Looking back at the data workflow and the roles needed, we identified key individuals that we needed to more deeply engage on using data for learning and built user personas for those individuals based on the following template:
- Data Level:
- Values - how do they want to be seen?
- What problems are they solving? What are their motivations for using data?
- How do they apply data to their jobs?
- What are their barriers for using data?
- How do they communicate with others?
- What are the opportunities to engage them on data? What skills are they keep to learn?
- What can they teach others?
Each of the Data Champions then produced three user profiles on individuals in their community foundation that will be key for building a data/learning culture. Those profiles are not being shared for obvious reasons.
We had a discussion about what Data Champions need to build a data culture in each of their community foundations. Key points:
- Get CF Boards to ask the questions and then engage them in the data journey
- Define problems that we want to use data to solve
- Carve-out space to actively discuss data and how it is being used.
- Use weekly meetings
- Be wary of knowledge silos when growth happens and use the learning frame to break through them.

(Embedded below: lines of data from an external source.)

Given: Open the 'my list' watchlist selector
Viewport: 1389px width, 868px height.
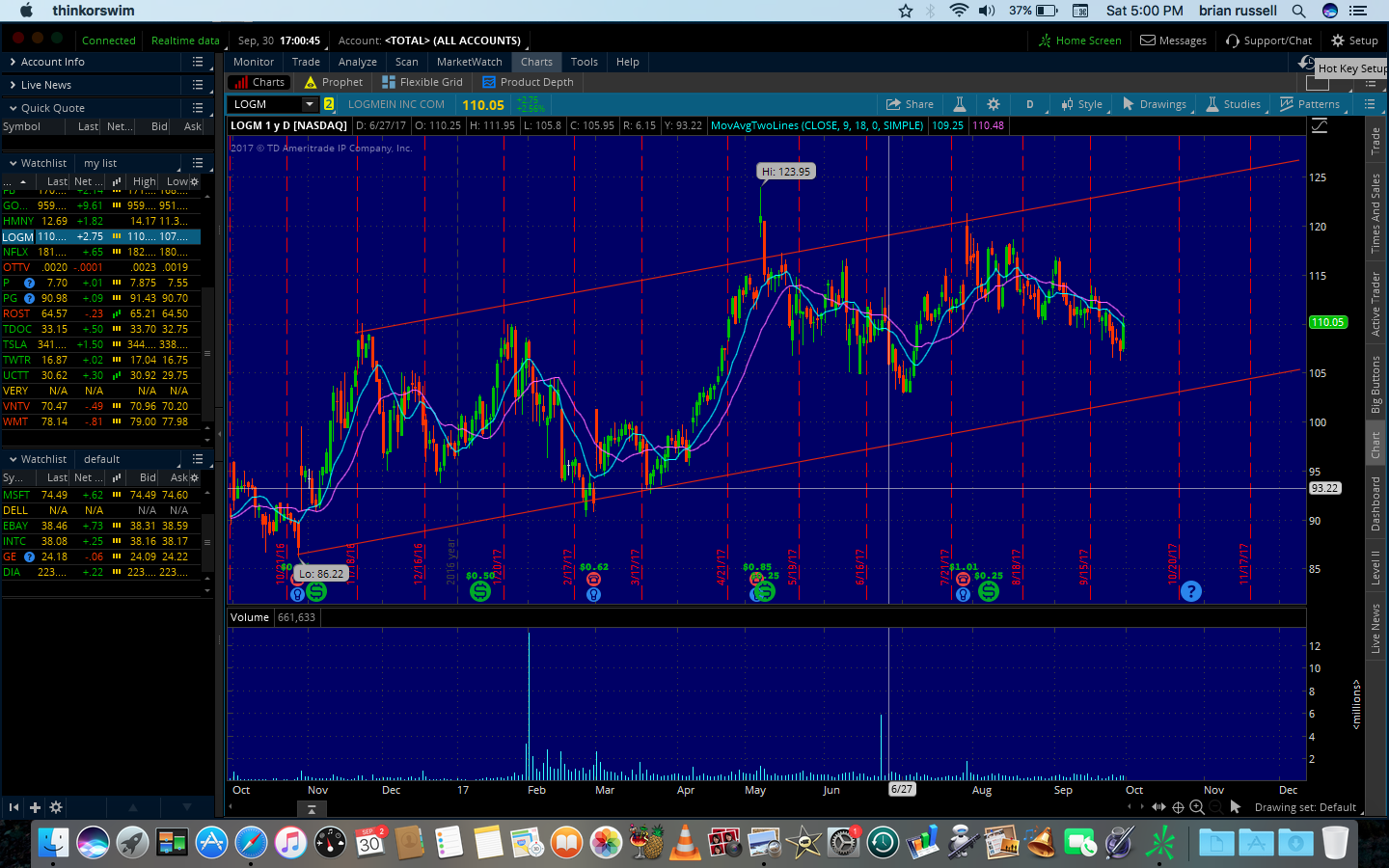Looking at the screenshot, I should coord(130,163).
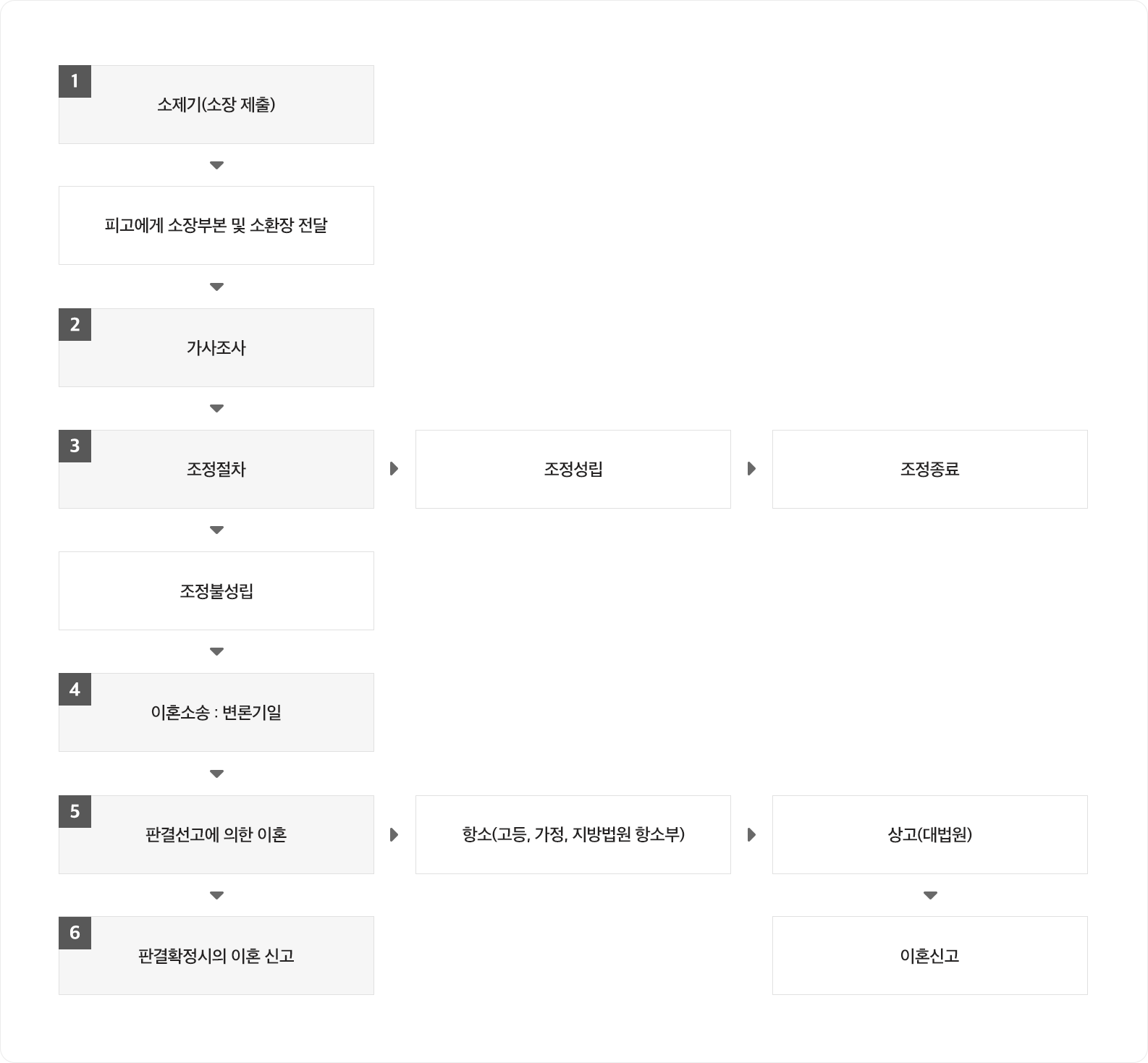The width and height of the screenshot is (1148, 1063).
Task: Click the 조정종료 box
Action: (930, 469)
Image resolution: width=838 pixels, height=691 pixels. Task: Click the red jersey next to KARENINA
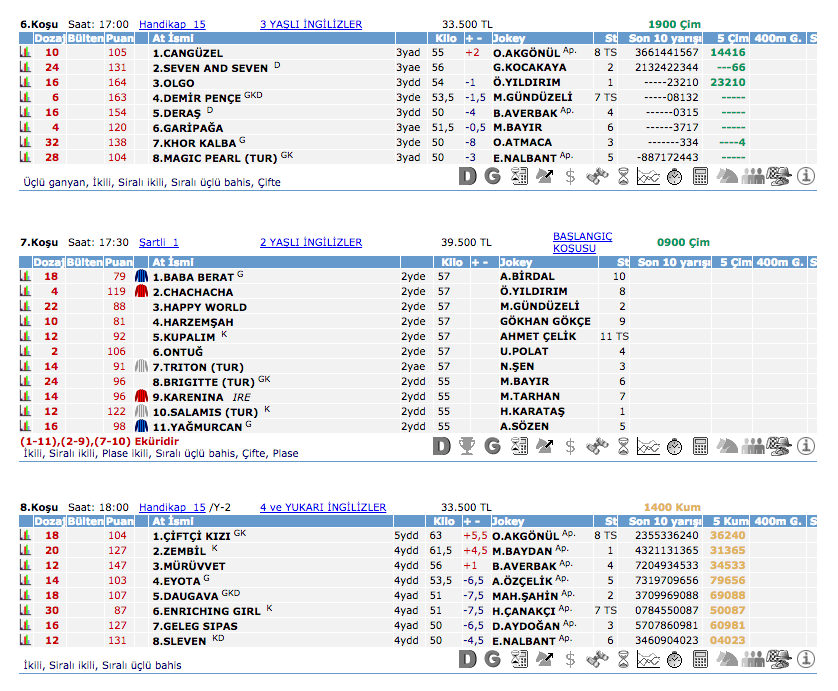(x=141, y=397)
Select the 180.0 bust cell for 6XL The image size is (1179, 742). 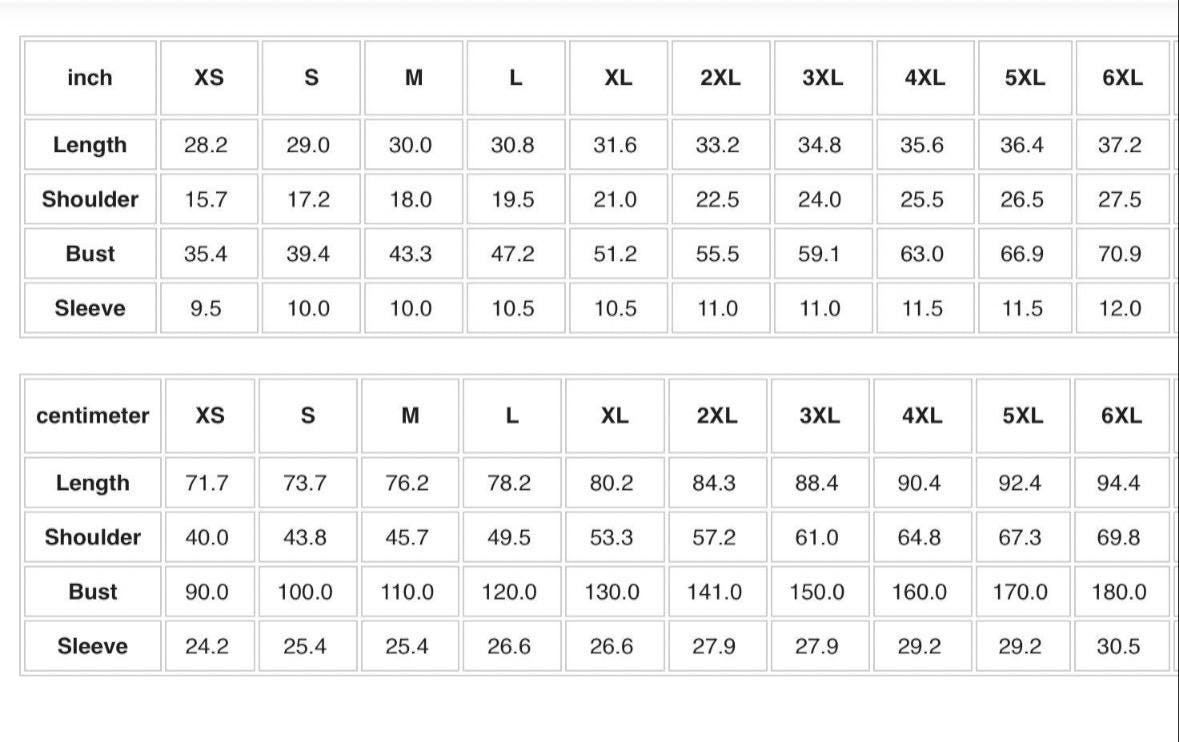click(x=1121, y=592)
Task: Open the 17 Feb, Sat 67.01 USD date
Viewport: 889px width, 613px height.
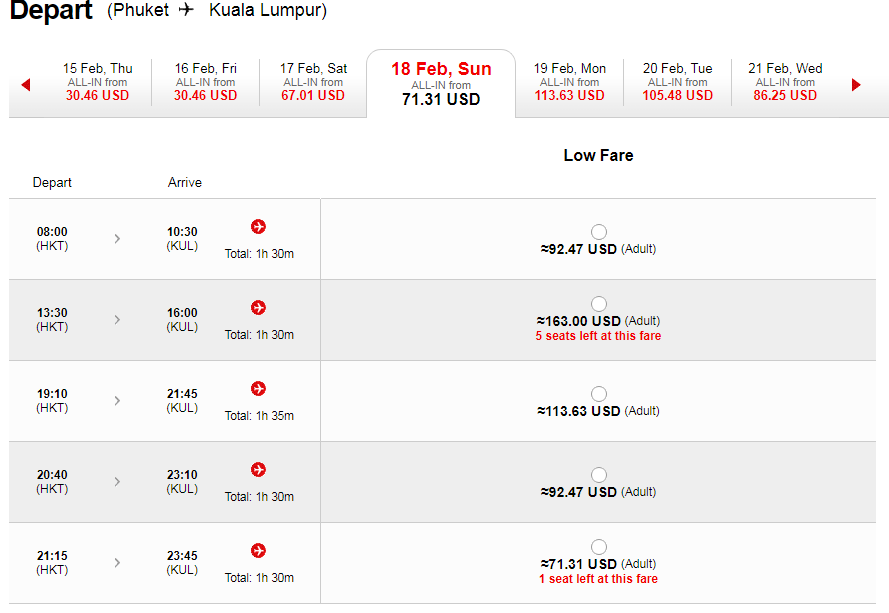Action: pyautogui.click(x=313, y=82)
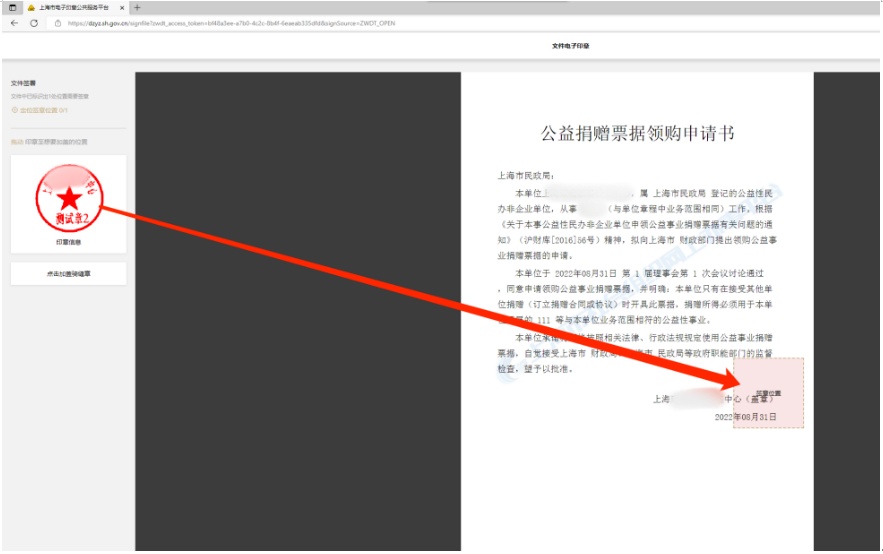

- Get high level buy-in on learning and the data journey
- Think about data for leadership.
We took a look at some key data culture resources that were developed for other sectors to determine their usefulness for community foundations:
We wrapped up the workshop with each of the Data Champions sharing their next steps for building a data culture when they got back. Each talked about ways to be more intentional about surfacing learning opportunities in routines that already exist in the organisation, and ways to engage their colleagues on better defining problems they want to solve.
We also proposed using ‘What Does a Data Culture Look Like’ for the frame of the workshop at the UKCF Conference in September.